While officials and trail committee members waited to unveil the plaque mounted on armour stone, cyclists, parents and grandparents with children and dogs were making use of the newly refinished recreational path, made possible by donations from a very generous community.
Lord Mayor Betty Disero called the occasion to thank trailblazers and donors “exciting, but a long time coming.”
She praised and thanked heritage trail volunteers and staff, led by town operations manager Kevin Turcotte, for the vision and hard work it took to see the completion of the first phase of the project.
MP Tony Baldinelli told the small crowd it was “a pleasure for me to be here, for many reasons,” drawing a laugh, as he mentioned his recent re-election.
“We’re here to celebrate community, its impact on raising funds, and importance to the trail, going back to its beginning.”
But it’s just the first phase,” and we have more work to be done as we go through to Queenston and York Road.”
MPP Wayne Gates also thanked those who donated, stressing the trail’s heritage significance, and its importance “to the overall health of the community.”
However, he added, “this is wonderful, but guess what they’re short of. They’re short of money.”
He told the crowd that to celebrate Baldinelli’s election win, “I thought I should wear my blue socks,” and he did.
“Our offices already work close together,” he said of the federal MP, and suggested together, as elected officials, they should be doing everything they can to get the funds needed to finish the trail.
“If we make sure the people in Queen’s Park and in Ottawa know how important this is to the overall health of the community, I think we can do that. I’m saying today I think we can make this happen.”
Gates said the trail is important to the town’s heritage, “and we don’t want to lose it to development.”
To the applause of those gathered to hear his promise, he committed to working with all levels of government to get the project finished.
“If money is a stumbling block, we can do it together.”
“You can’t always go to the community,” he added. “Politicians have a role to play here too.”

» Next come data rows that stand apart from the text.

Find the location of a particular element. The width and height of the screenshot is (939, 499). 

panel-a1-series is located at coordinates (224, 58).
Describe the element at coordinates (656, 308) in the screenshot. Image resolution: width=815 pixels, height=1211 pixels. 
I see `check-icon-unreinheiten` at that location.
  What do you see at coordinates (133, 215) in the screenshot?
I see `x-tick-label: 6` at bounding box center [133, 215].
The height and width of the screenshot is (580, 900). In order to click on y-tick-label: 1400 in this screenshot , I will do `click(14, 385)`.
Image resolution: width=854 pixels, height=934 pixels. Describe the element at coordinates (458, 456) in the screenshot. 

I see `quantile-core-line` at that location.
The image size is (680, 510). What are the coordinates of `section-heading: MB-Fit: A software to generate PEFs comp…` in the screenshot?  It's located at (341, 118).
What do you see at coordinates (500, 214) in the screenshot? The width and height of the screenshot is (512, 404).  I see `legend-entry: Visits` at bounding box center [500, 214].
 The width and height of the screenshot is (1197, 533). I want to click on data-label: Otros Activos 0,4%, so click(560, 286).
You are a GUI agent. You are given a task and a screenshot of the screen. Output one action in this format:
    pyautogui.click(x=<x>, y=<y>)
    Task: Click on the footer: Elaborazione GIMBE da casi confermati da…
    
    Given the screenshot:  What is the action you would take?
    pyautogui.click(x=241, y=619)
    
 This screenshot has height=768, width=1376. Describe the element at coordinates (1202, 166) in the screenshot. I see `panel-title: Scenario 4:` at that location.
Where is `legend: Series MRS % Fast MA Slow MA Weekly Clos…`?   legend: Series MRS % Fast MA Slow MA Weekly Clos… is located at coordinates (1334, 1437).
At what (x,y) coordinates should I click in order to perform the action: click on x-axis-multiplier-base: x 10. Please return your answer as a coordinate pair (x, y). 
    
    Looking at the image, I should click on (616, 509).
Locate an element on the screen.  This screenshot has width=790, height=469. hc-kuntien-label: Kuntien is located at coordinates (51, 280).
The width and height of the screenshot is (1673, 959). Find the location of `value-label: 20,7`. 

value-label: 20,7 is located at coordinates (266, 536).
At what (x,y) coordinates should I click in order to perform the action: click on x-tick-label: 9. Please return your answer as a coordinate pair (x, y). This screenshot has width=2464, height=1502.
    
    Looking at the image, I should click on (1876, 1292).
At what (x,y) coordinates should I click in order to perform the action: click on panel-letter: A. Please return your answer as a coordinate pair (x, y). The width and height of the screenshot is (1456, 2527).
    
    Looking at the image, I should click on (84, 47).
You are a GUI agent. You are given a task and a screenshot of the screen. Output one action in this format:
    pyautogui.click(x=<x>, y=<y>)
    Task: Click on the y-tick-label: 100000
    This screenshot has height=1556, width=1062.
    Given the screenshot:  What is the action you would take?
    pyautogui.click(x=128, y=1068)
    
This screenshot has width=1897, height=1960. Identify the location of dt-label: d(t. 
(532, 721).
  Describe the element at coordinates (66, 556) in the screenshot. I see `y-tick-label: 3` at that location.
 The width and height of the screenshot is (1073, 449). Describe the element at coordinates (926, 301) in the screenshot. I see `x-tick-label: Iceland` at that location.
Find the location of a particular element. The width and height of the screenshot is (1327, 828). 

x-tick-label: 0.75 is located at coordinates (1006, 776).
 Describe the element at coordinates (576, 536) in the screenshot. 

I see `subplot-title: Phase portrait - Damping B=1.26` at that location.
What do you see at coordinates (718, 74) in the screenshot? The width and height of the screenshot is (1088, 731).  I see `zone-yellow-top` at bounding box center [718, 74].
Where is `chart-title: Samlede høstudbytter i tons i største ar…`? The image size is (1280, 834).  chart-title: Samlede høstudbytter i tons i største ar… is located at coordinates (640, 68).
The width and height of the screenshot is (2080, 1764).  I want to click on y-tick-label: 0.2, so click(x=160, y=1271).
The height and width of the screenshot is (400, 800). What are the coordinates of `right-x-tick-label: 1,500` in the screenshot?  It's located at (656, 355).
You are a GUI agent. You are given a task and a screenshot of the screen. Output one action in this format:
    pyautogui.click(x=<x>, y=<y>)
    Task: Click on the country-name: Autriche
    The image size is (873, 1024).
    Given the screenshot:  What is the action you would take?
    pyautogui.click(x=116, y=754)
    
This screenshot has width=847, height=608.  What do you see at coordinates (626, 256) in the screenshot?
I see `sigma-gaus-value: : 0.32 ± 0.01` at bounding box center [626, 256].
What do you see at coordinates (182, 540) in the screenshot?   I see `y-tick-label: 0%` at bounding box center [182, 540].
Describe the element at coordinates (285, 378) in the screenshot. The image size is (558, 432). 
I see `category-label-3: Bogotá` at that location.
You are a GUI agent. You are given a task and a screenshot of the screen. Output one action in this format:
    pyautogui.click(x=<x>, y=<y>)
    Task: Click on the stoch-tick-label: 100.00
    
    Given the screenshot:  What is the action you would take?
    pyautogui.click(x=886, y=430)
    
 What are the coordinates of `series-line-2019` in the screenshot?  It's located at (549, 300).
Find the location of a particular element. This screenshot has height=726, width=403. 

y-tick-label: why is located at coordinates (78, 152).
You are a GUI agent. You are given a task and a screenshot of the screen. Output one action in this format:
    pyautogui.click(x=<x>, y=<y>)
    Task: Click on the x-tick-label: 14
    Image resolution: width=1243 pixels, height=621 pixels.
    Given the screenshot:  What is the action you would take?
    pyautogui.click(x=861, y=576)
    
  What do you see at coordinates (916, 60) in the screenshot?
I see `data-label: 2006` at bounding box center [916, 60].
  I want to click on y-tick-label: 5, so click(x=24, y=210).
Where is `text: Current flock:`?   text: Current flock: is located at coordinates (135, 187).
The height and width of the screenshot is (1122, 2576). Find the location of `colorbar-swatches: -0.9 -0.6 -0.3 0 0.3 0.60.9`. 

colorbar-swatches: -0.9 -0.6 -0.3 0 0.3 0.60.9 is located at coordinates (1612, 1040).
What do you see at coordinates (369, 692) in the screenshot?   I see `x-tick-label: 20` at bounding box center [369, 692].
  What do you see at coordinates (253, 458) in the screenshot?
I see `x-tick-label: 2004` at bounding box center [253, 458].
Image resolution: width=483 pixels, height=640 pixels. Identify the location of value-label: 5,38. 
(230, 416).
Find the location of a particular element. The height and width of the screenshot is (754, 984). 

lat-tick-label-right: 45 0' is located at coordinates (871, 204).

Regional Coun. Gary Zelepa walked along the trail to the meeting, and said he used to walk it when he was a teenager. “It’s changed a lot, for the better,” he said, offering to work with the region and other levels of government for more resources for the completion of the project.
Coun. Allan Bisback, a member of the trail committee and also chair of the town’s budget committee, said he was pleased to hear support for funding for the remainder of the work, fulfilling the vision of going all the way to St. Davids, and promising to get there.
“In 2017,” said committee chair Rick Meloen, “I wasn’t sure what kind of interest or support this project would generate.” The response, he said, was “overwhelming.”
The idea of keeping the railroad alive is very important to him, he added, and became even more so when he had some health problems this summer, and was advised by his doctor to start walking every day.
With that thought in mind, “the trails in town took on a different significance. I understood better the value of having a venue like this for the residents of the town. This is another trail, another venue for more people to have more opportunities to get out more and exercise more, and I don’t have anything more to say,” he ended with a laugh.
Tony Chisholm, vice-chair of the committee, said there are about 130 donors who need to be thanked and there will be a second plaque at the Charlotte Street entrance. The fact that the work was completed “with local people’s money, is really pretty significant.”
A third one will recognize corporate donors, he added.
The committee is about to begin working on the cost of the next phase of the trail, but so far, the cost has been about $100 a metre, and that’s likely to be the case for future work, Chisholm said. About $100,000 to $120,000 was raised through donations, as well as a generous gift of $40,000 from Canopy Growth.